The Intimate P.D.Q. Bach is "a live recording of The Intimate P.D.Q. Bach stage show, featuring Professor Peter Schickele and the Semi-Pro Musica Antiqua" and was released on Vanguard Records in 1973. Many of the performer credits are humorous, and as with all P.D.Q. Bach recordings, the "S" numbers are fictitious and humorous.

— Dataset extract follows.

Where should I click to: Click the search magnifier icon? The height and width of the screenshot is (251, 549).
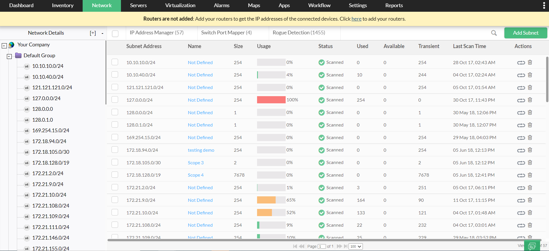tap(494, 33)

The cover art is a parody of the 1901 painting Kreutzer Sonata by René-Xavier Prinet.

==Performers==
- Professor Peter Schickele, beriberitone, calliope, siren (Quaint Old Innkeeper, Hansel Hunter, Monk, Doctor)
- John Ferrante, bargain counter tenor, harpsichord, razzer (Gretel Red Riding Hood, Village Idiot, Teddy Nice)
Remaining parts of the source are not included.